If I had known, if I could have seen, it is unlikely I would have moved away in the first place – or maybe I would have moved out of town, but somewhere close enough to drive… Niagara Falls, perhaps, where I could take a nice country drive for an hour and visit. Maybe Northern Ontario, even a four or five hour drive would have been possible – but 5 days! I have only been able to do it once. Once in sixteen years! And I lost my (pre-adopted) kids at the end of that trip, when my middle daughter (who had reactive attachment disorder) raged for five weeks upon returning home.

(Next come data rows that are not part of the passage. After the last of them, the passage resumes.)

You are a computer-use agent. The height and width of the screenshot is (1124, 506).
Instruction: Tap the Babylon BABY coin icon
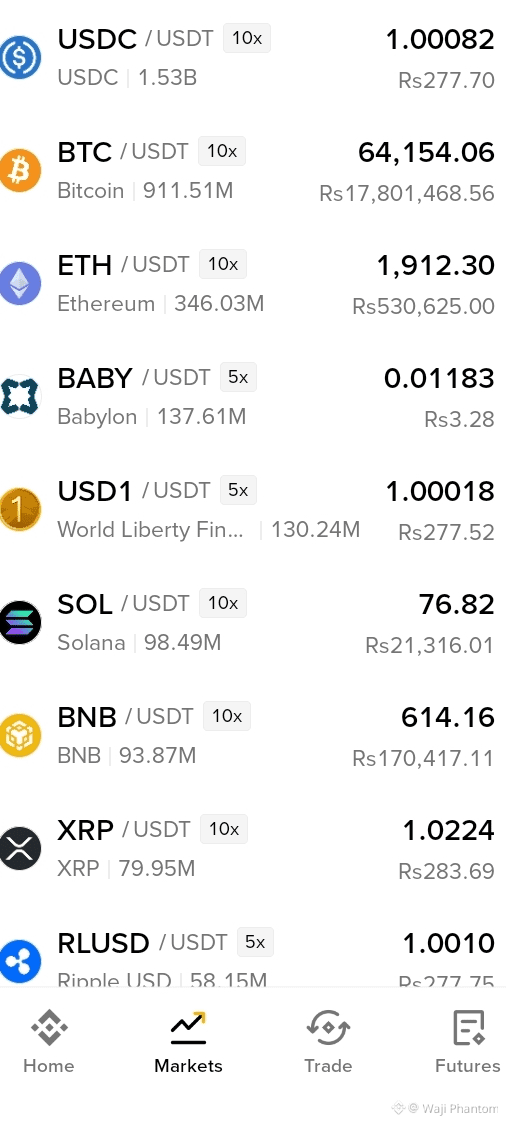pyautogui.click(x=19, y=396)
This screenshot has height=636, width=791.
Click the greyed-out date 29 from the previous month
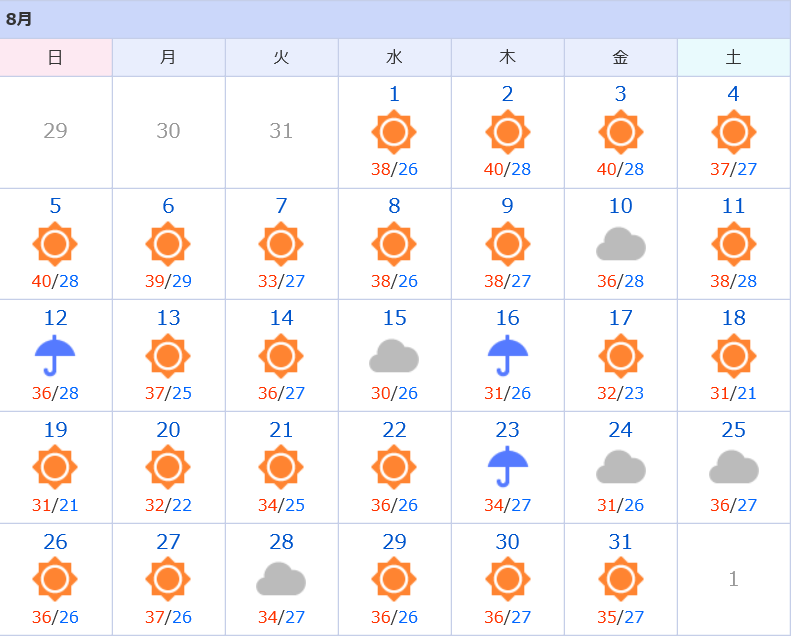pos(55,131)
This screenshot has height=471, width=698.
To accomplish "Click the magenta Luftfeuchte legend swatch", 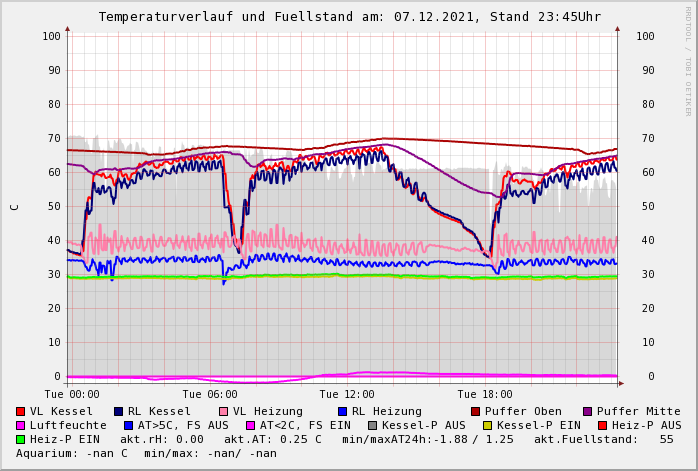I will [21, 426].
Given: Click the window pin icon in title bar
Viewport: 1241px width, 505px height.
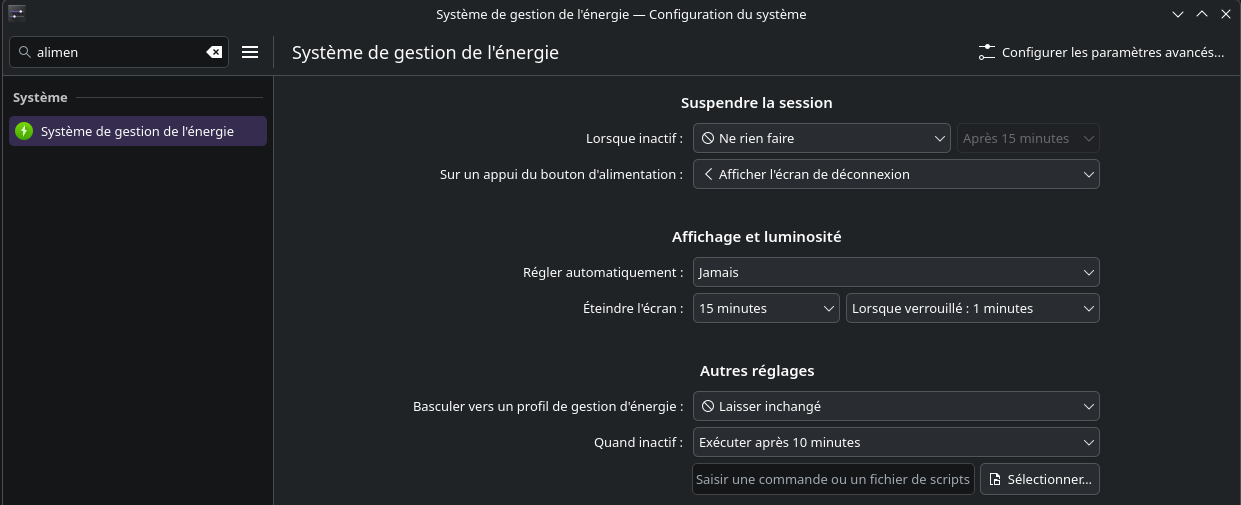Looking at the screenshot, I should click(x=17, y=14).
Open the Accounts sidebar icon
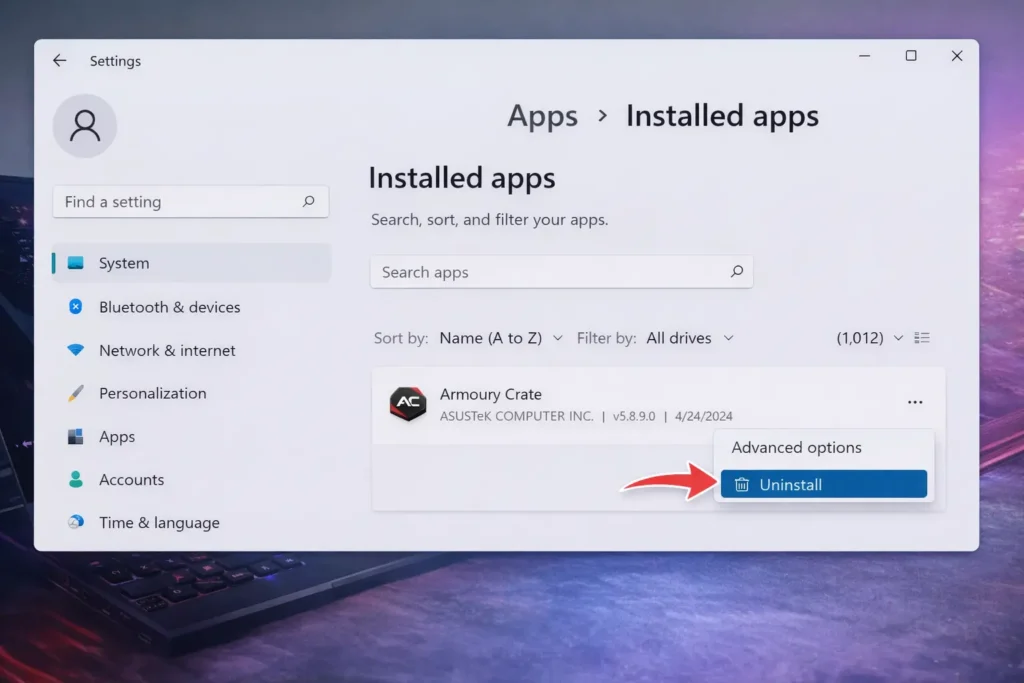Image resolution: width=1024 pixels, height=683 pixels. coord(78,480)
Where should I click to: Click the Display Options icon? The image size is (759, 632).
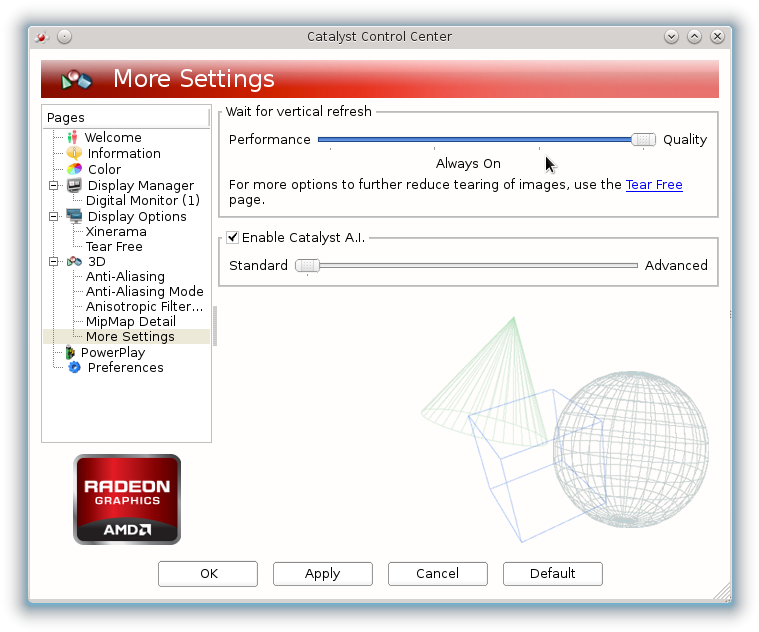tap(74, 217)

In the beginning, my mom was able to travel, and she came to visit us yearly. Then I got married, and it was three years before I saw her again. At that point, I flew her in to help us with the children a couple of times a year. Then they were moved, and she hasn’t been back since. She is too busy taking care of family there to be able to travel here.
Meanwhile the years pass, and my four year old son has just turned twenty – and he doesn’t miss our hometown, or even the people in it as much as he did when he was four. Even that makes me sad. It is not like I can return, and give them back those years – but I couldn’t see. And that blindness towards what the future might be has caused so much pain.
So in the nights, I wander the streets of my hometown, with my young son in tow, and search for an apartment. A place where I can live, and visit, and know my family. For I miss them so, so much while I live here so far away.
I am thankful for the beauty, and I have grown to love the place where I live – but I long for my mom, and for the years that were lost because I could not see.